Identify every line in the items below that contains the string "calendar" and copy each such line. Treat uppercase and lowercase letters as distinct when matching.

---------- Extracted entries ----------

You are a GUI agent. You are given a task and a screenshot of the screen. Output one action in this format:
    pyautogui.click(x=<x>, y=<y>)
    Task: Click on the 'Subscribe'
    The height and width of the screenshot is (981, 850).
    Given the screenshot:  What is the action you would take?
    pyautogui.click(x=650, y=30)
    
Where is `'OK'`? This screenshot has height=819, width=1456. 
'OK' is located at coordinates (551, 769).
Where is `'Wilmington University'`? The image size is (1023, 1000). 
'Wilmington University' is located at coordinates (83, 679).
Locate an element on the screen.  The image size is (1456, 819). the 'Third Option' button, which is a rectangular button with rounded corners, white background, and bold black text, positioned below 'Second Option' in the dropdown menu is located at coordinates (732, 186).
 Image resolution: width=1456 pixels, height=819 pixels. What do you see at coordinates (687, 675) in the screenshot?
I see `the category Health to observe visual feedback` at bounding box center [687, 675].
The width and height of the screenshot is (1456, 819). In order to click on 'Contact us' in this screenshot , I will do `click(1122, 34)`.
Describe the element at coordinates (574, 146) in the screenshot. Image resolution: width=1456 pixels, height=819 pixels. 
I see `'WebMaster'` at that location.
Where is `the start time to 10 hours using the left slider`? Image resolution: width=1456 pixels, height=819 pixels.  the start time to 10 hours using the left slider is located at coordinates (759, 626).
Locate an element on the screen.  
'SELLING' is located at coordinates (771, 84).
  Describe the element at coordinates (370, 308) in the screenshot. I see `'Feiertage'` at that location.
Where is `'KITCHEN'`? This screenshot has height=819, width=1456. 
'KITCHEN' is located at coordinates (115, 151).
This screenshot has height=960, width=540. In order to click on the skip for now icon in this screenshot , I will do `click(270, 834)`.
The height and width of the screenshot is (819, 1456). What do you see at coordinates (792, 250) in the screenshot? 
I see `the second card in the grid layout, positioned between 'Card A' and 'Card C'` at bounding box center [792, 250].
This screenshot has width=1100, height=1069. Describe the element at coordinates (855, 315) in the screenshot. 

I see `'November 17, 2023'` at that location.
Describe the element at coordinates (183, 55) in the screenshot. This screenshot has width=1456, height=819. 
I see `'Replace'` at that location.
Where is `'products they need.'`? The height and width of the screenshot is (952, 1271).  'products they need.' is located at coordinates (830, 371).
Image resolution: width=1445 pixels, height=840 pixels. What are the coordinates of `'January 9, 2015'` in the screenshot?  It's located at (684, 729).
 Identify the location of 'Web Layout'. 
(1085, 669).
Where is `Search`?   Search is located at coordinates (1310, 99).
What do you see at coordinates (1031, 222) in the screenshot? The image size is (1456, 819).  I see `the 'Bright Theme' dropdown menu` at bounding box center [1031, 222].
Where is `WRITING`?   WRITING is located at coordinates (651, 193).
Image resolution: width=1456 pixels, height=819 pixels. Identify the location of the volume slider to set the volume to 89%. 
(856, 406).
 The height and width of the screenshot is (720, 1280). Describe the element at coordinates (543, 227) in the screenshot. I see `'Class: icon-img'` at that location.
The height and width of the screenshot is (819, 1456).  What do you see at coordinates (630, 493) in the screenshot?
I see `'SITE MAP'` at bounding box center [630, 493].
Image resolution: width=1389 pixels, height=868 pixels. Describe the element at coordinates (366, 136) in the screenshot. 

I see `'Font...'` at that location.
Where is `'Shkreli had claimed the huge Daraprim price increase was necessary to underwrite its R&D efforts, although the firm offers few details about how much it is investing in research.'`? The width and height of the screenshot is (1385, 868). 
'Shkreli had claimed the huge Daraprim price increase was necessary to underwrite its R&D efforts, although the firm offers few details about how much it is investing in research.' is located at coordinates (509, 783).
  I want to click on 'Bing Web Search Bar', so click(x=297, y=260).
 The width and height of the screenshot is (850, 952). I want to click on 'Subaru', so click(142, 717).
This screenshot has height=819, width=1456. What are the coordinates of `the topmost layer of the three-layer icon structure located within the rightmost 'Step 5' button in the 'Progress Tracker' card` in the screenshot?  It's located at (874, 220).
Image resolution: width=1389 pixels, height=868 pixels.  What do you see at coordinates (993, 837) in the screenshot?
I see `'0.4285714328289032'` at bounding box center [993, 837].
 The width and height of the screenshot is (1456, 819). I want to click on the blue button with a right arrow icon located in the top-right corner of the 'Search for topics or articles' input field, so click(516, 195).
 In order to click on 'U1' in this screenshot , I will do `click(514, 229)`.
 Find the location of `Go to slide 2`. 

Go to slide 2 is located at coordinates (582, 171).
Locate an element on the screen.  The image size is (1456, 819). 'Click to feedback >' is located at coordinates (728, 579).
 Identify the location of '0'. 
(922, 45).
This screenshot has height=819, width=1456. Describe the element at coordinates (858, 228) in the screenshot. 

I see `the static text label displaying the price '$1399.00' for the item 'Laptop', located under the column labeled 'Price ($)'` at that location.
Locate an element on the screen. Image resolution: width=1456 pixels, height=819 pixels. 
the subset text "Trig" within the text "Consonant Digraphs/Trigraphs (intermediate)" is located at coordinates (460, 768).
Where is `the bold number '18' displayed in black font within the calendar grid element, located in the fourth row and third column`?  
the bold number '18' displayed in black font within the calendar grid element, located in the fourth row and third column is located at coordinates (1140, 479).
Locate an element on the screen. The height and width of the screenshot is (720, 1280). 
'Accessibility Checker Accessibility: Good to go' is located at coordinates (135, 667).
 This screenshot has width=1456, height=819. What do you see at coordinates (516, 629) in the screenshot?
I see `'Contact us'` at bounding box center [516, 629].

----------

Result>
Where is `the bold number '18' displayed in black font within the calendar grid element, located in the fourth row and third column`?  
the bold number '18' displayed in black font within the calendar grid element, located in the fourth row and third column is located at coordinates (1140, 479).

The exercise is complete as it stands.